The party pledged to have at least 10 volunteers at every voting station, saying its leadership would also be working with branches to get people to register.
The EFF were full of fighting talk.
“We will be in all voting stations in the country. You must choose a voting station of your choice, EFF will be there,” said spokesman Mbuyiseni Ndlozi.
He was cagey about the actual plan, however: “If I tell you our strategy, when do you think the enemy will know? Maybe you are from the enemy,” Ndlozi said, remaining unmoved by protestations of innocence.
“It’s not up for public discussion,” he insisted. Nevertheless, he issued a statement later saying the “commander in chief ”, Julius Malema, would be certifying he was registered in his home town of Seshego in Limpopo.
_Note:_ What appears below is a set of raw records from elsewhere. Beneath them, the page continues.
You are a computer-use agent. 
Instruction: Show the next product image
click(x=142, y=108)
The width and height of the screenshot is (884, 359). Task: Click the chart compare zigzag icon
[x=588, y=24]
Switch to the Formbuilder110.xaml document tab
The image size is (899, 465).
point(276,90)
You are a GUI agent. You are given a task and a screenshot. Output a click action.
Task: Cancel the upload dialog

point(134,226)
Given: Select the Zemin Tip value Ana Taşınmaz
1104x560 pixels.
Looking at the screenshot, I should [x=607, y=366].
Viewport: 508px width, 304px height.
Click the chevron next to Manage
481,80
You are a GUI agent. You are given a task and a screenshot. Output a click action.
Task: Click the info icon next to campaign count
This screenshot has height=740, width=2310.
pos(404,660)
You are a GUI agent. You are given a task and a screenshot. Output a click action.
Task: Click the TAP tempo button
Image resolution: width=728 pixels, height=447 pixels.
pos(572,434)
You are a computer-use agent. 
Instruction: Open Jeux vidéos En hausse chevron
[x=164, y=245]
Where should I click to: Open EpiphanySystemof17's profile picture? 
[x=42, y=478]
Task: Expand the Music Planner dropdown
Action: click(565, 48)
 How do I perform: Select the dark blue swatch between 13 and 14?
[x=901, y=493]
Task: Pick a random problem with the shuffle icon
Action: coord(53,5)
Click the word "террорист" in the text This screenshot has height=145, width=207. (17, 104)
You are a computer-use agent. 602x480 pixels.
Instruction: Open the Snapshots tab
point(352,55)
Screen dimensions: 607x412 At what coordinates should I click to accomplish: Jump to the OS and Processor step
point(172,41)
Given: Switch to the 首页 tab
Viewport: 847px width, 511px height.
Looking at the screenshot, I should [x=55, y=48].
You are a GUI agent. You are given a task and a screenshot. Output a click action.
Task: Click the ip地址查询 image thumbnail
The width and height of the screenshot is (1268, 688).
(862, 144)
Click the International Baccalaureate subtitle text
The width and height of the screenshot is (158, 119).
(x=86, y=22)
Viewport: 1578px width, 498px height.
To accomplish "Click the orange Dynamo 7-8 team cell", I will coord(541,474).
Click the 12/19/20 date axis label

The DA’s Mmusi Maimane was more forthcoming about his party’s plans to woo uninitiated voters.
“We’ve just launched a My First Time video that targets 18 to 19-year-olds. We feel that’s an important campaign because 95 percent of them are not registered to vote, so we have to get them out there,” he said.
The party was also driving a strong social media campaign, and had released Register to Win and Register to Vote videos.
“We also, in all polling stations, have activists who will come out and attract voters on the day,” Maimane said.
The party would offer trans- port to help people get to registration centres.
“But it doesn’t culminate this weekend. We’ve been running a very strong registration campaign all the way through. In fact, we’ve had activists going door- to- door to check whether people are registered. We’ve marketed the IEC’s website.
“So it’s really been an onthe- ground, footsoldier campaign that gets people out.”
IFP MP Albert Mncwango said his party had a special focus on its traditional stronghold of KwaZulu-Natal, where its structures were organising door-to-door visits and walkabouts.
“We’ve prepared flyers encouraging young people, in particular, to go and register,” Mncwango said.
“So our campaign is youthcentred, and we have our Youth Brigade taking a leading role because we’re trying to address the issue of these young people who have not registered.”
While registration was an IEC responsibility, “as political parties we have vested political interests”, he said.
AgangSA spokesman Thabo Leshilo said the party had mobilised its more than 100 000 registered members and volunteers to be “out on the ground, spreading the message”.
“The youth of 2013 are, like their peers in 1976, being called upon to change the course of history,” he said.
They were “the true heirs of freedom”, but had seen how the ideals of the liberation struggle had been betrayed.
“Fortunately, unlike the youth of 1976, they don’t have to die trying to bring about change.
“All they have to do is register to vote and actually vote a new government – led by AgangSA – into power.”
The party would use all available media – national and community print, radio and social media – to reach out to potential voters.
X MARKS THE SPOT: IEC chairwoman Pansy Tlakula launches next year’s election campaign at the Bellville Civic Centre. The Western Cape IEC initiated a drive this weekend to draw young people to register to vote.